#### INSTRUCTIONS:
(a) According to the article on NGC 140, who discovered the galaxy, and on what date?
(b) From the article on NGC 140, print the passage from "Other designations" to "October 8, 1866.".

#### STUDY TEXT:
════════════════

Observation data (J2000 epoch)
- Constellation: Andromeda
- Right ascension: 00^{h} 31^{m} 20.5^{s}
- Declination: +30° 47′ 33″
- Redshift: 0.021458
- Heliocentric radial velocity: 6433 km/s
- Apparent magnitude (V): 13.94

Characteristics
- Type: Scd
- Apparent size (V): 1.35' × 1.15'
- Notable features: "Very faint, small, round, gradually brighter middle."

Other designations
- UGC 311, PGC 1916

= NGC 140 =

Spiral galaxy in the constellation Andromeda

NGC 140 is a spiral galaxy in the constellation of Andromeda. It was discovered by Truman Henry Safford on October 8, 1866.

== Historical Information==
Safford's discovery in 1866 was published in the appendix of an obscure paper. Sixteen years later, on November 5, 1882, Edouard Stephan discovered the same object, but was unaware of Safford's earlier discovery. Wolfgang Steinicke's version of the catalog lists Safford as the discoverer.

==Supernova==
One supernova has been observed in NGC 140: SN 2025wug (Type IIb, mag. 16) was discovered by ATLAS on 2 September 2025.

════════════════

#### DATASET CONTENT:

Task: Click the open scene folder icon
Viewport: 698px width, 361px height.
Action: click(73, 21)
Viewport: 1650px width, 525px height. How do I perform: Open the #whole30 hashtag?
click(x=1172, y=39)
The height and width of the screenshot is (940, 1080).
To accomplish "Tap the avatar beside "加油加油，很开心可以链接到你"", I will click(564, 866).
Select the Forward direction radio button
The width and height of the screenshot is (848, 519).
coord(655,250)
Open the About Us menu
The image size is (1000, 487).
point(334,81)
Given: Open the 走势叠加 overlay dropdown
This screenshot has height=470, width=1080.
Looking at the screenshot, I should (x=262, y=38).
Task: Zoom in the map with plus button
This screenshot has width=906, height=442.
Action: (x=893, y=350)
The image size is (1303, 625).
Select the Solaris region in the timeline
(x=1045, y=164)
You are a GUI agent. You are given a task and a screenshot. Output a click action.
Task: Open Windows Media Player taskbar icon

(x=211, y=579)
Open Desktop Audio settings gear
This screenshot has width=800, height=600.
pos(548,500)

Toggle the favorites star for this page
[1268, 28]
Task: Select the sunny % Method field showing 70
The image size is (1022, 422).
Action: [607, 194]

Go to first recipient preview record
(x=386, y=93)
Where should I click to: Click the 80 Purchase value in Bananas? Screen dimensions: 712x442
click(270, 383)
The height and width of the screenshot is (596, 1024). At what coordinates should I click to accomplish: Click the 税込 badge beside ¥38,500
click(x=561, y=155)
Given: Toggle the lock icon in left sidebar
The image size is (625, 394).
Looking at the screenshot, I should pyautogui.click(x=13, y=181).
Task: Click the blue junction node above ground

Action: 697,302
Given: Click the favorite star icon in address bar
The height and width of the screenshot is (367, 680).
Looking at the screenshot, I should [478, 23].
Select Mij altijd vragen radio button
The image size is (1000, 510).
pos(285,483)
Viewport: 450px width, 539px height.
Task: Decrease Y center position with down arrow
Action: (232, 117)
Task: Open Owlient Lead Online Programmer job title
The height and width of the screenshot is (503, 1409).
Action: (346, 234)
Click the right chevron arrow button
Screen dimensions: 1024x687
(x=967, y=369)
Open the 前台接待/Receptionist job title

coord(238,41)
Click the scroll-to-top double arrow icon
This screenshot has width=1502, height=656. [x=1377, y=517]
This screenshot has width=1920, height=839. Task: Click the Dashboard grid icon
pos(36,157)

════════════════

#### EXERCISE RESULTS:
(a) Truman Henry Safford discovered it on October 8, 1866.

(b)
Other designations
- UGC 311, PGC 1916

= NGC 140 =

Spiral galaxy in the constellation Andromeda

NGC 140 is a spiral galaxy in the constellation of Andromeda. It was discovered by Truman Henry Safford on October 8, 1866.